Result of Statistical Tests

While the Shapiro-Wilk test suggested a departure from normality (p < 0.001), the ANOVA was maintained due to the Central Limit Theorem’s application to my sample size (n = 72) and the high homogeneity of variance (p = 0.71). In such cases, the F-statistic remains a reliable indicator of group differences.

The ANOVA model (P= 0.023) passes a significance of (P<0.05) therefore there is a statistically significant difference in the mean runtime of movies based on the month they were released. At least one month is physically “longer” or “shorter” than the others.

# Running a Turkey HSD test to see the pairwise comparisons to find which months are driving the p value from the ANOVA toward significance.

tukey_output <- TukeyHSD(month_anova)

# 2. Convert the matrix to a data frame so it can be filtered
tukey_df <- as.data.frame(tukey_output$release_month)

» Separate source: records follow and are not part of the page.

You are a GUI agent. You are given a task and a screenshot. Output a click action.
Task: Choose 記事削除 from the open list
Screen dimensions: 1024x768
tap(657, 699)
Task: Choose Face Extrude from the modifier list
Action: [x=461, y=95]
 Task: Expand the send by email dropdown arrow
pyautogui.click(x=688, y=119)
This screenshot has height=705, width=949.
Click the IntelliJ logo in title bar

# 3. Filter for rows where the adjusted p-value is less than 0.05
significant_comparisons <- tukey_df[tukey_df$`p adj` < 0.05, ]

# 4. Print the result
print(significant_comparisons)

##              diff        lwr       upr       p adj
## Oct-Sep -38.13333 -73.058358 -3.208309 0.020972178
## Dec-Oct  44.80000   9.874976 79.725024 0.002782854

Results

ANOVA Results: A p-value of 0.023 indicates that mean runtimes are not equal across all months.Tukey HSD (Post-Hoc): The significant differences are driven specifically by October. On average, October films are 38 minutes shorter than September releases and 45 minutes shorter than December releases. Assumptions: Despite slight non-normality, the high homogeneity of variance (p = 0.71) and sample size (n = 72) support the validity of these results.

Conclusion

My study of the top 100 films reveals that release month is a significant predictor of movie runtime. The data highlights a “Holiday Peak,” where December releases are significantly longer—likely reflecting high-budget prestige or family epics. Conversely, the significantly shorter runtimes in October suggest a seasonal preference for faster-paced genres. These findings demonstrate that film length is strategically aligned with specific theatrical release windows. Analysis based on the 72 observations with complete release data.

References

Richmond, Jen, and TidyTuesday. “Netflix Engagement Data (2023-2025).” GitHub, 29 July 2025, https://github.com/rfordatascience/tidytuesday/tree/main/data/2025/2025-07-29.